Which words did Obama use most compared to Bush?
cmp = cmp[order(cmp$over, decreasing=T), ]
head(cmp)
## term termfreq.x termfreq.y relfreq.x relfreq.y over
## 138 company 54 6 0.006058566 0.0006353913 4.316133
## 374 industry 32 1 0.003590261 0.0001058985 4.150708
## 132 college 55 9 0.006170762 0.0009530869 3.671502
## 124 class 26 1 0.002917087 0.0001058985 3.541995
## 396 job 200 56 0.022439134 0.0059303188 3.382115
## 190 deficit 56 11 0.006282957 0.0011648840 3.364133
## chi
## 138 40.79339
## 374 30.63331
## 132 35.35282
## 124 24.35851
## 396 89.09458
## 190 32.46339
So, while Bush talks about freedom, war, and terror, Obama talks more about industry, banks and education.

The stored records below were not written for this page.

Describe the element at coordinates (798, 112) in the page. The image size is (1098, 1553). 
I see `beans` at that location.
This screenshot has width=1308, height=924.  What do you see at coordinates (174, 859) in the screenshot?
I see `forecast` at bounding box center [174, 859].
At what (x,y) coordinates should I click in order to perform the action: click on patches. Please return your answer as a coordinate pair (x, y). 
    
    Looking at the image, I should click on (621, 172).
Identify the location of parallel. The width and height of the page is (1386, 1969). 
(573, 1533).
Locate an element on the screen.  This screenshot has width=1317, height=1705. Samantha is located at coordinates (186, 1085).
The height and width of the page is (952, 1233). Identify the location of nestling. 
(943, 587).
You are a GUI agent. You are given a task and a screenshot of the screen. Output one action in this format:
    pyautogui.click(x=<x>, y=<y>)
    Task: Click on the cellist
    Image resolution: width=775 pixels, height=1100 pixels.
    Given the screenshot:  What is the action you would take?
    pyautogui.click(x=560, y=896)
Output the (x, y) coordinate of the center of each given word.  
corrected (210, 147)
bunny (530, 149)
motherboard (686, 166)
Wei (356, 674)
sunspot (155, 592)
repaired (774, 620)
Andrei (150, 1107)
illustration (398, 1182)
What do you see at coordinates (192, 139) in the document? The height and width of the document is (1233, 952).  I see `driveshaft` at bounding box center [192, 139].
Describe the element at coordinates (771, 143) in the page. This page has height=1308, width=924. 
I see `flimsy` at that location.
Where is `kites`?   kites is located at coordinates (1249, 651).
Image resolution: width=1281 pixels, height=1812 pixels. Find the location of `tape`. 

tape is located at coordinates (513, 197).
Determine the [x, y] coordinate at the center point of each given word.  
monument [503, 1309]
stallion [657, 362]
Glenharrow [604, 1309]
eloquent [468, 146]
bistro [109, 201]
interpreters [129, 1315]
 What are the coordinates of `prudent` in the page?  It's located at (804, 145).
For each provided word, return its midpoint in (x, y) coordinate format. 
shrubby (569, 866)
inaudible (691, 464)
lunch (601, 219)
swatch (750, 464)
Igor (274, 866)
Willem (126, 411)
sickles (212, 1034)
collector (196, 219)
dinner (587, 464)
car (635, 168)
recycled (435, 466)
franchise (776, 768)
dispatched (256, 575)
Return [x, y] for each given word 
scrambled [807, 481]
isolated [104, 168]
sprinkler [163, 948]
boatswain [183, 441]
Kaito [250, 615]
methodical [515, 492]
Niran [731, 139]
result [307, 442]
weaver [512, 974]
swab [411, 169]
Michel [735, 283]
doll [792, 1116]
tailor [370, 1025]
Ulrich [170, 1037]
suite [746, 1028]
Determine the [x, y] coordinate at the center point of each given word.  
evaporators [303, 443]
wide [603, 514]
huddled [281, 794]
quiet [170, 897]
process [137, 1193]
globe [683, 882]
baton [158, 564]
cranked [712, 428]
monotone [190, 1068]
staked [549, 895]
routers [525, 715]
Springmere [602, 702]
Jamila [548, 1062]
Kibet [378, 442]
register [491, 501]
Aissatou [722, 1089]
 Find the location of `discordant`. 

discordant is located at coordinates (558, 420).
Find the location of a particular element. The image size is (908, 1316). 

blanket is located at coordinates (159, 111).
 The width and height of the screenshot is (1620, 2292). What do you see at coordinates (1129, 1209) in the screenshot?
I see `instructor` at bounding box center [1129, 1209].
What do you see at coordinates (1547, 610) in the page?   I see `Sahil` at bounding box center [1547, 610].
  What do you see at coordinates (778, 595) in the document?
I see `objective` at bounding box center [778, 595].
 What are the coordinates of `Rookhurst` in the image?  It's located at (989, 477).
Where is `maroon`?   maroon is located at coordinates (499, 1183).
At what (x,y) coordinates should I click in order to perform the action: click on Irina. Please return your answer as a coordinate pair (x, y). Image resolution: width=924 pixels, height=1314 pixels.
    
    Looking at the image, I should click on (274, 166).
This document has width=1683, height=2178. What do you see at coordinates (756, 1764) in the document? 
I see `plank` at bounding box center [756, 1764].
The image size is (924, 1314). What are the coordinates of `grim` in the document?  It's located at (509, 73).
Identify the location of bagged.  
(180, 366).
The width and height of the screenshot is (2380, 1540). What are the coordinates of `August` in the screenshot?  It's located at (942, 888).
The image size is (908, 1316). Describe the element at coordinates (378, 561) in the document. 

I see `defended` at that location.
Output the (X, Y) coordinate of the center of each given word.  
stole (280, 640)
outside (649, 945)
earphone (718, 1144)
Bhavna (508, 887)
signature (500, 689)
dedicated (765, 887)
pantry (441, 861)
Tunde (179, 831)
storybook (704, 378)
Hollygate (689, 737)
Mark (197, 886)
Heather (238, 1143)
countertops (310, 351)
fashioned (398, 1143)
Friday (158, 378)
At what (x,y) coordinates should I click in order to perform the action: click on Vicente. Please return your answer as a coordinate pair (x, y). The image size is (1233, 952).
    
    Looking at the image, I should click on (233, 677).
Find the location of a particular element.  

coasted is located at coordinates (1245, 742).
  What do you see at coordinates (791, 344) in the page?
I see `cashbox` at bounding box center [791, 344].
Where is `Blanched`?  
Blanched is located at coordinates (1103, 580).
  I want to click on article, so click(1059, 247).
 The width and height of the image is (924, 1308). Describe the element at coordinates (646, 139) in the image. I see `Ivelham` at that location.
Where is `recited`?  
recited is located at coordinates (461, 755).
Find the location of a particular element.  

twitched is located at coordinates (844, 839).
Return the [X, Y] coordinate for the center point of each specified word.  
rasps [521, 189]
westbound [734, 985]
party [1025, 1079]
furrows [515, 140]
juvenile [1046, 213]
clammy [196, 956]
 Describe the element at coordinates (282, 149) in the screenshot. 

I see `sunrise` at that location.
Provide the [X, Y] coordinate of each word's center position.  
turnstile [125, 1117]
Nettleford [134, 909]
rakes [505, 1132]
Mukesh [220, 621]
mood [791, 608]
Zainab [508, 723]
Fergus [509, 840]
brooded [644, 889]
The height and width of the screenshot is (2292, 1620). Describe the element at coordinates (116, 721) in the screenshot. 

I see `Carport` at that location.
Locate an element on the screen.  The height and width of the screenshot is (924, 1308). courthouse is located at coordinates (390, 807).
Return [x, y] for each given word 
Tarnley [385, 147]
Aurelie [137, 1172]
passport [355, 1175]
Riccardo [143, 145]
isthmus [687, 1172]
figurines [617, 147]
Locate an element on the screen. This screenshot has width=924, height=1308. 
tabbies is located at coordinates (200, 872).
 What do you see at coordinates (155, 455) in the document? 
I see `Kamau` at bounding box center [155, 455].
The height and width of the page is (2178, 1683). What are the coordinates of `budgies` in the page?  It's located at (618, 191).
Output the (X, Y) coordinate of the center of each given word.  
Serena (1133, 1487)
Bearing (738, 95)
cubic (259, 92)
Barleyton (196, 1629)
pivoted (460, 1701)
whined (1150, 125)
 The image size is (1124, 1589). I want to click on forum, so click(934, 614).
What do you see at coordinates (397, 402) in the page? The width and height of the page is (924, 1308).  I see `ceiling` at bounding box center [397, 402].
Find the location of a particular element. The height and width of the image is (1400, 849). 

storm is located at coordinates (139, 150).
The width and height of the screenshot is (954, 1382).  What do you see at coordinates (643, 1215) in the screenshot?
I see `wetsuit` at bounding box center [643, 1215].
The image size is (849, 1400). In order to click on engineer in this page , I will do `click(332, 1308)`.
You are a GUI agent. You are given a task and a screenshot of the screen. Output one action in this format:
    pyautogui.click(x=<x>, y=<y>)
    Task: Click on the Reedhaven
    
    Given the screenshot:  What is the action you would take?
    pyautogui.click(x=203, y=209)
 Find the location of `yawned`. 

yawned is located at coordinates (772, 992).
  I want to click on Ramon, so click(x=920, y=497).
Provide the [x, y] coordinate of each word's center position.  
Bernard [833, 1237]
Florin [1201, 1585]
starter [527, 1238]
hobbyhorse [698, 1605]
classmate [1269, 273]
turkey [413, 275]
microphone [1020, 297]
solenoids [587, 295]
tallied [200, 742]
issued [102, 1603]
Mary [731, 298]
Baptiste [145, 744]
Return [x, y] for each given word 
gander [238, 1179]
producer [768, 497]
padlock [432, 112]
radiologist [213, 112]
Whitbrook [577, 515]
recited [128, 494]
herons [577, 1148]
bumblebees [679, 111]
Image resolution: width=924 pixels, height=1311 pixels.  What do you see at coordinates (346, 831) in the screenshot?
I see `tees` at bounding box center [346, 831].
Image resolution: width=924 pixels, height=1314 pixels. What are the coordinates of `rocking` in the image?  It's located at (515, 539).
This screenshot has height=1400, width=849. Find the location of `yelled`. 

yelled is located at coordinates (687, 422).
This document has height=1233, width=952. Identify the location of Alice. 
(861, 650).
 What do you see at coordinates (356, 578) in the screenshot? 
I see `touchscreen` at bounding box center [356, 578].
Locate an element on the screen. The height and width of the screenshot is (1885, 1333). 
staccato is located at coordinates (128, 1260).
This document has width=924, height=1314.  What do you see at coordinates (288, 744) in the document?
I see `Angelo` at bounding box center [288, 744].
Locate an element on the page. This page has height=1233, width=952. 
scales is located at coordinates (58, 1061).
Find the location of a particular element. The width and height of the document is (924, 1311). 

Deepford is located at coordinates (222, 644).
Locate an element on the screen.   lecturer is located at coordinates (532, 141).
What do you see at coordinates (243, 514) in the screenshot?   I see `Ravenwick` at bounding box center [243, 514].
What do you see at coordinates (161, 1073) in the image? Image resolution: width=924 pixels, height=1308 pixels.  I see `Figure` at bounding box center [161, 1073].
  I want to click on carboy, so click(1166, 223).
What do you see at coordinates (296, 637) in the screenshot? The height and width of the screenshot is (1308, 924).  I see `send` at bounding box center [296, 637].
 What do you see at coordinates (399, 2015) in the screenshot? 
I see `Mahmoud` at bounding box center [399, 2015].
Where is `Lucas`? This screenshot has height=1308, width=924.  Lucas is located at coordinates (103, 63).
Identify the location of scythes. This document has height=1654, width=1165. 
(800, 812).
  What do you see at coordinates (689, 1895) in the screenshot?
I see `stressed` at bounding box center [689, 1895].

Let’s make a word cloud of Obama’ words, with size indicating chi-square overrepresentation:
obama = cmp[cmp$over > 1,]
dtm.wordcloud(terms = obama$term, freqs = obama$chi)
And Bush:
bush = cmp[cmp$over < 1,]
dtm.wordcloud(terms = bush$term, freqs = bush$chi)
Note that the warnings given by these commands are relatively harmless: it means that some words are skipped because it couldn’t find a good place for them in the word cloud.